Data to process –
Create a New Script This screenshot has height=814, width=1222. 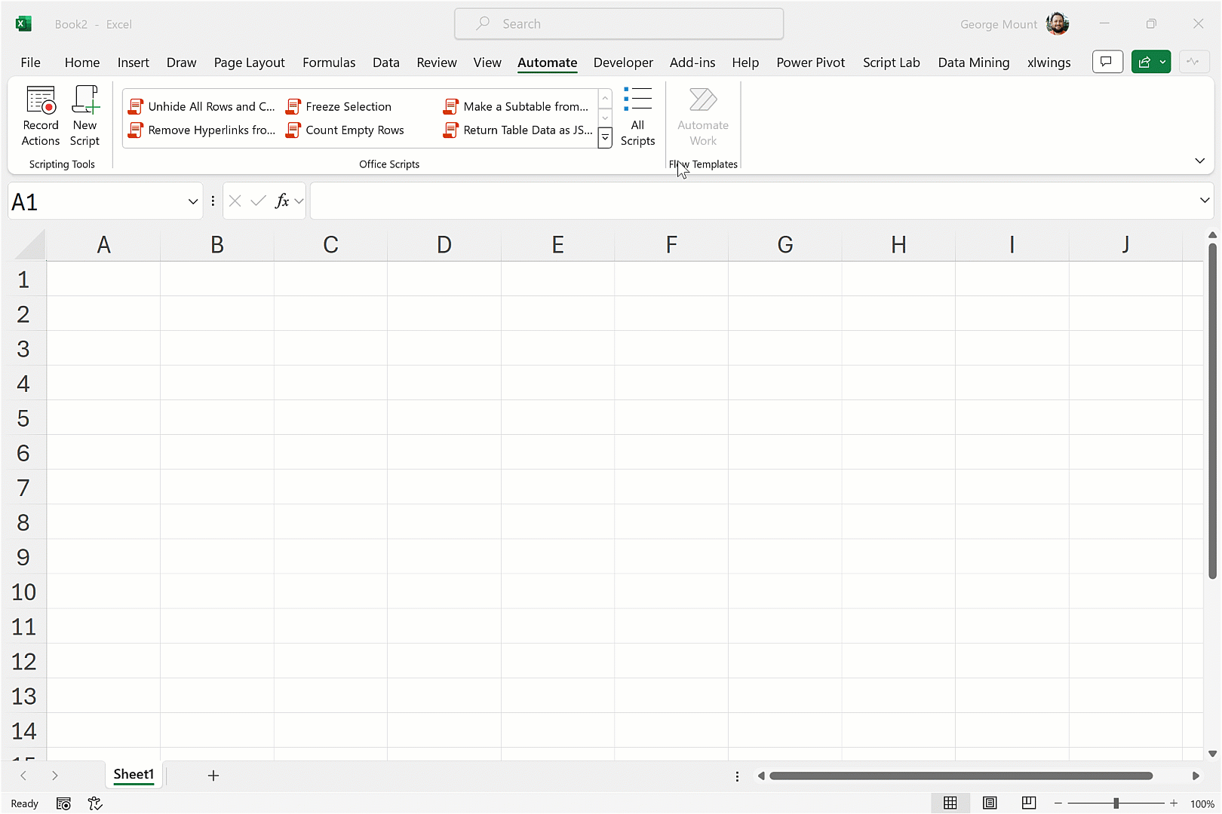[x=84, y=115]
...
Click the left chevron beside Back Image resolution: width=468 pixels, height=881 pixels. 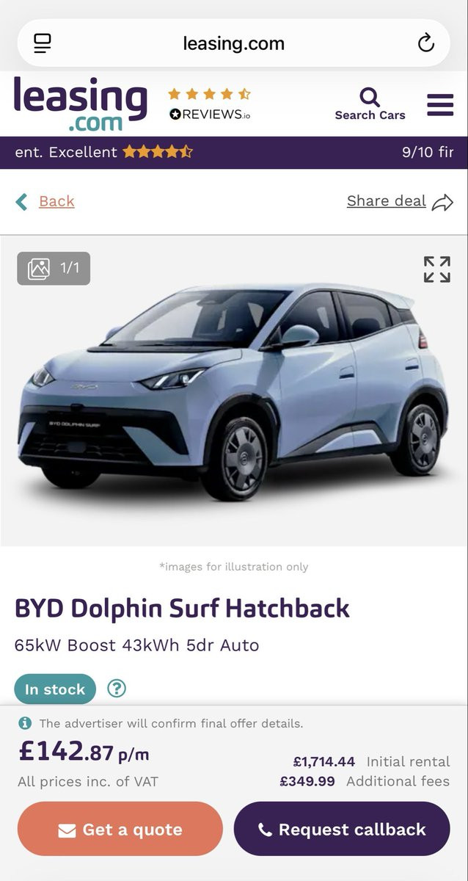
...
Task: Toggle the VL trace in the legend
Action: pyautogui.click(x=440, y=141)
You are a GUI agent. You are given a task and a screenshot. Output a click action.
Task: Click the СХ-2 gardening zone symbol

Stated exercise –
In the part of the listing that opens with the line containing "Task: Toggle the VL trace in the legend" and closes with the line containing "Task: Click the СХ-2 gardening zone symbol", swap "screenshot" for "screen image" and write out only those lines, leaving everything else unchanged.

Task answer –
Task: Toggle the VL trace in the legend
Action: pyautogui.click(x=440, y=141)
You are a GUI agent. You are given a task and a screen image. Output a click action.
Task: Click the СХ-2 gardening zone symbol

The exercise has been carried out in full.